Ainsi commence le journal de John Mitchell, dernier gardien et directeur des lieux avant la fermeture du centre d'immigration qui, depuis le 1er janvier 1892 a vu passer quelques 12 millions de migrants ayant tout quitté pour La Merica et l'espoir d'une vie meilleure.
Resté seul quelques jours avant son départ définitif de l'île où il vient de passer 45 années, il décide de consigner ses souvenirs les plus marquants, heureux mais aussi honteux, avec une réelle justesse de ton et sans indulgence.
L'exil, la solitude, l'angoisse, la passion amoureuse et le désir violent, la transgression aussi, forment la trame de ce récit marquant qui, grâce à quelques destins individuels, dessine les contours de l'histoire d'Ellis Island.

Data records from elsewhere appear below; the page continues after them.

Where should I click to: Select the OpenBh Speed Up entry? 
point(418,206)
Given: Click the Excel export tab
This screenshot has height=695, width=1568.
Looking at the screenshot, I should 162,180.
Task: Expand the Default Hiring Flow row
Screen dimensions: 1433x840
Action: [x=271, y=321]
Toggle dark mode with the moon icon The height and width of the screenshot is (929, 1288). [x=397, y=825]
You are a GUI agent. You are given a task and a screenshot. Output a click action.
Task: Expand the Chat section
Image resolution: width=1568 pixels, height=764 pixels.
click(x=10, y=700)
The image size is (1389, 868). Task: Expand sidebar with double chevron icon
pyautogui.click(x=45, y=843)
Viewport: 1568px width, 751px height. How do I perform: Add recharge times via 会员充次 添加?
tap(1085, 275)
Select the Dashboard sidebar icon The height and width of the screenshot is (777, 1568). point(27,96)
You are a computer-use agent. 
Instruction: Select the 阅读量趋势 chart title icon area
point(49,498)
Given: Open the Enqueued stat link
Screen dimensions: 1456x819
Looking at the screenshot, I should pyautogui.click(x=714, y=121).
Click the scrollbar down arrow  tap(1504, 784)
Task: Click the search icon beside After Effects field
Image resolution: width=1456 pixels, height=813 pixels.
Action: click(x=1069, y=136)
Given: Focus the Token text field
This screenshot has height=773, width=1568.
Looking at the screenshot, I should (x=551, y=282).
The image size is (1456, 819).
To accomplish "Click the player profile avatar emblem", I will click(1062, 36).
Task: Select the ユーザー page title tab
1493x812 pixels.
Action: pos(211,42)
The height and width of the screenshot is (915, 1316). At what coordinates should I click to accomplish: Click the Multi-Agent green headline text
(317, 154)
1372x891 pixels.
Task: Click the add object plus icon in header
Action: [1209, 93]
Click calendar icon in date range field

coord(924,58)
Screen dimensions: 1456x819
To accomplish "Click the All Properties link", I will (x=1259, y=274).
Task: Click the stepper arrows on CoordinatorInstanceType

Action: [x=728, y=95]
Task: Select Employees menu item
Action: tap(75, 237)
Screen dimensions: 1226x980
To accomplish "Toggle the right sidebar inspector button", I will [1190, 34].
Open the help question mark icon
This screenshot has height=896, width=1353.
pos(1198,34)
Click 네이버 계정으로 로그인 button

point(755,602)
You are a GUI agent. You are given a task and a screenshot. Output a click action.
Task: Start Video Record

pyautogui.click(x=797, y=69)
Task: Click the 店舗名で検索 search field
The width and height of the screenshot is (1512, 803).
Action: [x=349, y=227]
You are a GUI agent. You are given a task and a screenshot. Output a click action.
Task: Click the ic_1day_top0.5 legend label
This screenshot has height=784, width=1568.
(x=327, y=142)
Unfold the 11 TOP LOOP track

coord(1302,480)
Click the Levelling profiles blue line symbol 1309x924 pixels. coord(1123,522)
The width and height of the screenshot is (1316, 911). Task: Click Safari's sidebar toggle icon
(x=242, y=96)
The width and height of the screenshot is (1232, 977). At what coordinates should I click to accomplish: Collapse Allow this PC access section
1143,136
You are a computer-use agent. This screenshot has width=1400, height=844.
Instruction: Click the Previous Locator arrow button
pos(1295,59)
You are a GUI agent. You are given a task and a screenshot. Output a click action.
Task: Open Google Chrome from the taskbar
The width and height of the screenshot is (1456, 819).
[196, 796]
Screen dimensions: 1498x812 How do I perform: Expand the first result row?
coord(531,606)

Le lieu bien sûr est hautement symbolique, face à New-York, à l'ombre de la Statue de la Liberté, les quelques personnages choisis par Gaëlle Josse le sont tout autant et permettent d'incarner de façon percutante la rude condition d'exilé. N'oublions pas que ce site a été choisi pour isoler les migrants avant leur acceptation définitive sur le territoire américain, et permettre de leur faire subir examens médicaux et interrogatoires, en vue de refouler les malades, les criminels, les indigents, ce que le roman illustre fort bien.
"Malgré le faible nombre des refusés - mes statistiques font état de deux pour cent, pas davantage -, la hantise de se retrouver parmi les exclus provoque chez eux une indicible angoisse."

C'est donc bien "L'île de l'espoir et des larmes" que va bientôt quitter son dernier gardien et que nous fait découvrir la plume sincère et alerte de Gaëlle Josse.
Elle fait d'ailleurs écrire à John Mitchell ce qu'elle a elle-même pratiqué avec talent ici :
"Ma propre imagination a parfois servi de liant, de pont, entre des éléments manquants, fragmentaires ou incertains."

Je ne suis pas près d'oublier ce beau récit poignant qui m'a été fortement conseillé par Fanfanouche que je remercie sincèrement.